The physical dimensions of bulk MOSFETs have been aggressively scaled down and these conventional devices will soon be experiencing limited improvements due to the scaling down. In order to continue performance improvements, new device architectures are needed. As a result, the double-gate (DG) MOSFET based on silicon-on-insulator (SOI) substrates has become a promising candidate for sub-40nm technology nodes. DG-MOSFET devices provide better control of threshold voltage by utilizing electrostatic coupling from two gates on either side of the channel. The DG-MOSFET also provides superior transconductance that is not only suitable for digital applications, but also is a strong competitor for analog and radio frequency (RF) applications.
Reconfigurable static and dynamic Boolean logic gates, as well as threshold logic gates designed with DG-MOSFETs, are proposed and analyzed in this thesis. All circuits are verified and performances are analyzed using the SPICE (Simulation Program with Integrated Circuit Emphasis) circuit simulator. For reconfiguration in these circuits, a systematic back-gate biasing approach is utilized.

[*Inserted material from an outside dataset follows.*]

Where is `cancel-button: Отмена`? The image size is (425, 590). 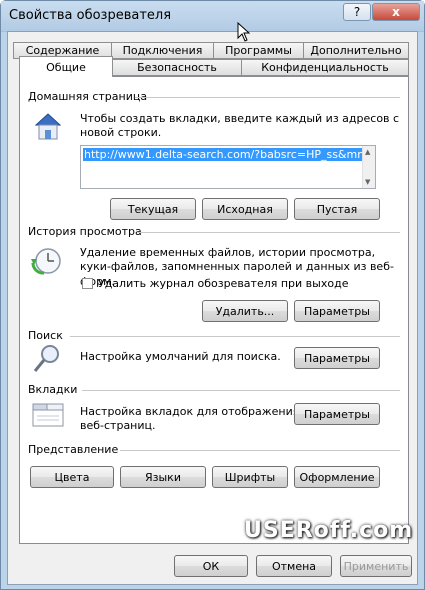
cancel-button: Отмена is located at coordinates (294, 566).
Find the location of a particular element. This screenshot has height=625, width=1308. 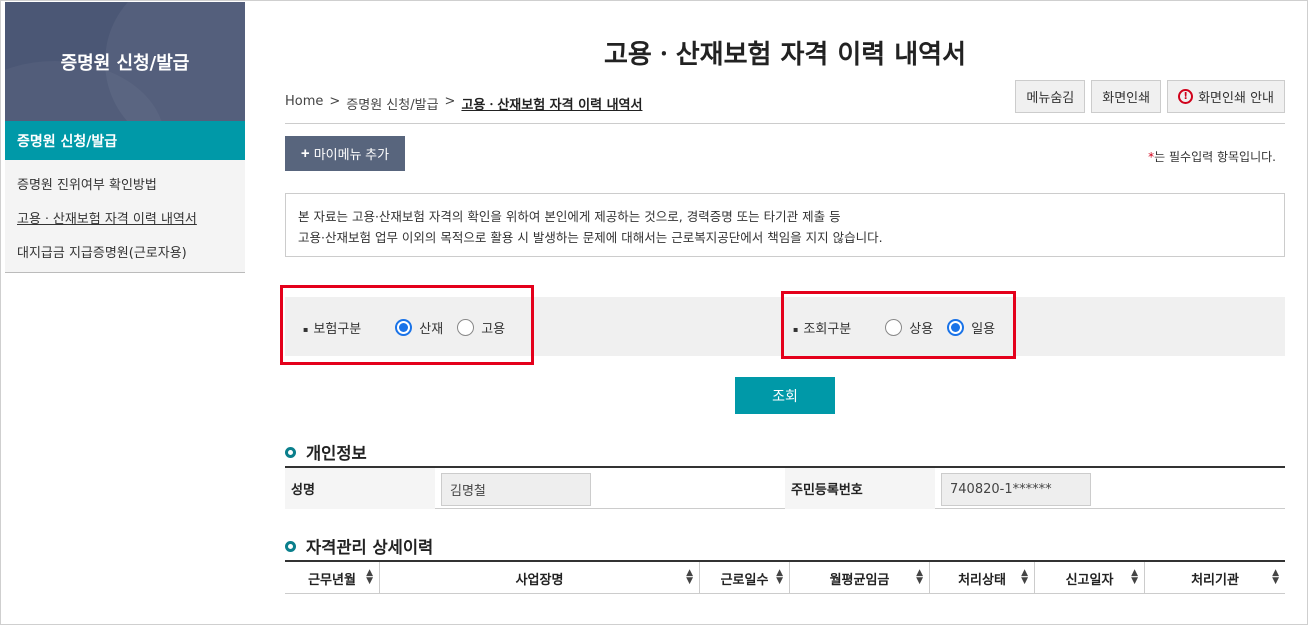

In this study, novel static, dynamic and reconfigurable threshold logic gates based on DG-MOSFETs are explored. Multiple functions are obtained on a single Boolean static logic circuit built with DG-MOSFETs. Alternatively, reduction of transistor usage on Boolean static and dynamic logic circuits is also built with DG-MOSFETs. Furthermore, improved threshold logic gates up to 12 inputs are designed, and their performances are investigated. The proposed threshold logic gates are not only compact but also have a wide range of functionality, due to programmable weights and logic threshold. A variety of current and voltage mode threshold logic gates implemented in DG-MOSFETs are simulated and analyzed, and their performances are compared with bulk and SOI MOSFET technologies. DG-MOSFETs exhibit great potential for flexible functionality and reconfiguration without losing any performance over SOI counterparts.